LA HABANA — En un nuevo y drástico capítulo de la crisis energética que asfixia a la isla, el Gobierno cubano notificó este lunes a las aerolíneas internacionales que el país se ha quedado oficialmente sin combustible para aviación. La medida, que amenaza con aislar aún más a la nación caribeña, es el resultado directo de la reciente orden presidencial de Estados Unidos que penaliza el suministro de crudo a La Habana.
La advertencia gubernamental marca un punto de no retorno en la estrategia de supervivencia económica de la administración cubana, que ahora ve comprometida su conexión aérea con el resto del mundo.
Trump cierra el grifo energético
La parálisis en los aeropuertos es la consecuencia inmediata de la orden firmada el pasado 29 de enero por el presidente Donald Trump. Bajo el argumento de que Cuba representa un "peligro de seguridad nacional", Washington amenazó con imponer severos aranceles a cualquier país que suministre petróleo a la isla.

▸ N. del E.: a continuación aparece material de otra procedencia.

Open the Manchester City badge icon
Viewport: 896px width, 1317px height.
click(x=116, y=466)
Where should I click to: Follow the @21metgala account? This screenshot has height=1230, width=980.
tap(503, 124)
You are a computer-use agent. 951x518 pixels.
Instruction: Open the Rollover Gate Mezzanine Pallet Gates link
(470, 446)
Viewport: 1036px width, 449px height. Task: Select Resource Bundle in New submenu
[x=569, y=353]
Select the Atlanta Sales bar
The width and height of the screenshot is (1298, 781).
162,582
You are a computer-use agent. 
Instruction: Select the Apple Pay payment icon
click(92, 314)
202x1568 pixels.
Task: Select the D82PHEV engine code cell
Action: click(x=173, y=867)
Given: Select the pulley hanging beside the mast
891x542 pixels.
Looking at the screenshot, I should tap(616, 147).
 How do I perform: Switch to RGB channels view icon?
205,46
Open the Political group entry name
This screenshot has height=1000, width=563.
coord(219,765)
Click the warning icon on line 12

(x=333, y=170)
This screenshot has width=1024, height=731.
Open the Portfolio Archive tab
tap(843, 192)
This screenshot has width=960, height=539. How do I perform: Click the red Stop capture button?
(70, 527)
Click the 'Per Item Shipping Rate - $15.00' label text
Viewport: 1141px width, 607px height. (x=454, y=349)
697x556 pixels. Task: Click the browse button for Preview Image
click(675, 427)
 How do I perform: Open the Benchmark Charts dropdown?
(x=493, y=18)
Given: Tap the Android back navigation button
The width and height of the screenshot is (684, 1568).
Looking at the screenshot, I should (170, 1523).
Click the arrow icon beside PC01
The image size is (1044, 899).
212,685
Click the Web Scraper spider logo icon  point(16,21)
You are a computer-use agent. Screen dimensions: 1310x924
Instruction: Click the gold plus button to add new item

Este "asedio petrolero" ha logrado bloquear las vías de abastecimiento de un país que apenas produce un tercio de la energía que consume, dejando a la economía estatal en una situación de extrema vulnerabilidad.
Un país en modo de emergencia
Ante la imposibilidad de importar derivados del crudo, Cuba ha puesto en marcha un plan de contingencia que recuerda a sus épocas más oscuras. Las medidas anunciadas esta semana incluyen:
- Racionamiento severo: Suspensión total de la venta de diésel.
- Recortes en servicios: Reducción de horarios en hospitales y oficinas gubernamentales.
- Impacto turístico: Cierre de varios hoteles ante la falta de suministros para operar.
Un futuro incierto para el turismo
El cese del suministro de combustible para aviación golpea el corazón de la industria turística, el principal motor de divisas de la isla. Sin garantías de reabastecimiento para los vuelos internacionales, las aerolíneas se enfrentan a la disyuntiva de cancelar rutas o realizar escalas técnicas en países vecinos, aumentando drásticamente los costos operativos.
La Habana, que ya operaba bajo un esquema de teletrabajo forzado y apagones programados, entra ahora en una fase de aislamiento logístico que pone a prueba la resistencia de un sistema económico que parece haberse quedado sin margen de maniobra.